Spark is a fast and general engine for large-scale data processing. The user writes a Driver Program containing the script that tells spark what to do with your data, and Spark builds a Directed Acyclic Graph (DAG) to optimize workflow. With a massive dataset, you can process concurrently across multiple machines.

Let's take a second to discuss the components of spark:

  • Spark Core - All functionalities are build on this layer (task scheduling, memory management, fault recovery, and storage systems). Also has the API that defines Resilient Distributed Datasets (RDDs), which we will discuss later. There are 4 modules on this layer:
    • Spark Streaming - Live data streaming of data, such as log files. These APIs are similar to RDD.
    • MLib - Scalable machine learning library
    • Spark SQL - Library for working with structured data. Supports Hive, parquet, json, csv, etc.
    • GraphX - API for graphs and graph parallel execution. Clustering, classification, traversal, searching, and path-finding is possible in the graph. We'll come back to this much later on.

Why Scala?

You can use Spark with many languages; primarily Python, R, Java and Scala. I like Scala because it's functional, type-safe and JVM-friendly language. Also, since Spark is written in Scala, there is a slight overhead on running scripts in any other language. 

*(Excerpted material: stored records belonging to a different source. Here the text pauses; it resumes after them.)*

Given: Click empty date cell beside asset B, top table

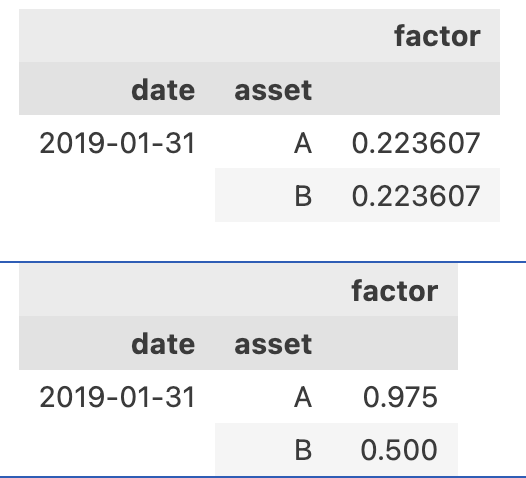Looking at the screenshot, I should (117, 195).
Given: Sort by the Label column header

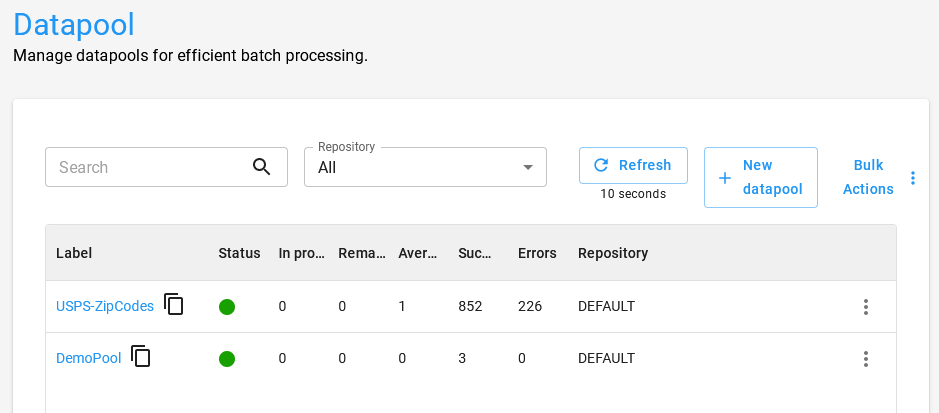Looking at the screenshot, I should point(74,253).
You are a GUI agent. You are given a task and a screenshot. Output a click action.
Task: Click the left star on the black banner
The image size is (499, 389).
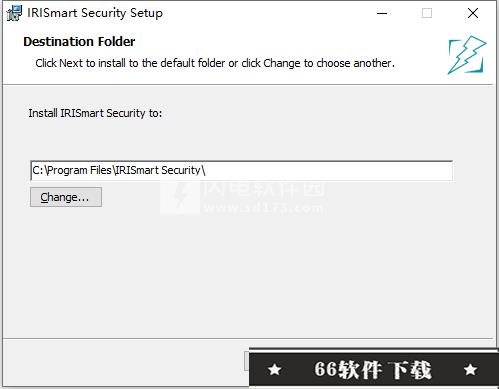pos(275,370)
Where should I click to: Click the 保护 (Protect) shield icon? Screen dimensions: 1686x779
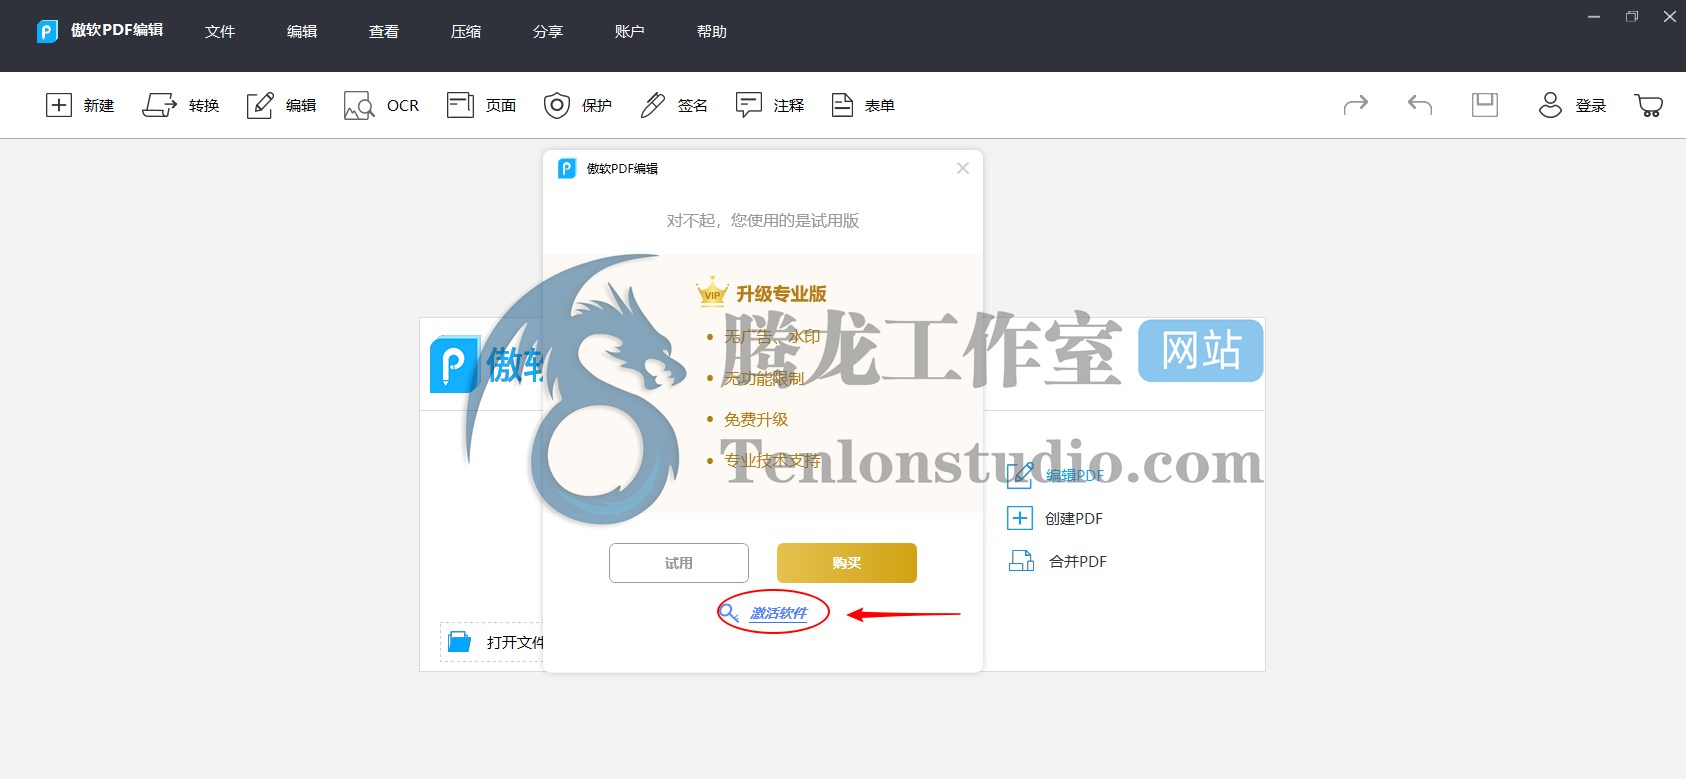pos(557,105)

Besides a knowledge of programming, a familiarity with SQL with make Spark very easy to learn.

The Resilient Distributed Dataset

The RDD is the backbone of Spark Core. This is not the same as a DataFrame, that's a different level of the API. This is a dataset made up of rows of information, that can be divided (distributed) on to many computers for parallel processing, and Spark makes sure we can find a way to get the data even if a node goes down during an operation (resilient).

We don't have to write the code to make sure we can handle al of the, the RDD is within the SparkContext. The first thing the Driver Program does is start the SparkContext automatically. And the RDD can come from any structured data stores; a database, file, in-memory object, or anything else.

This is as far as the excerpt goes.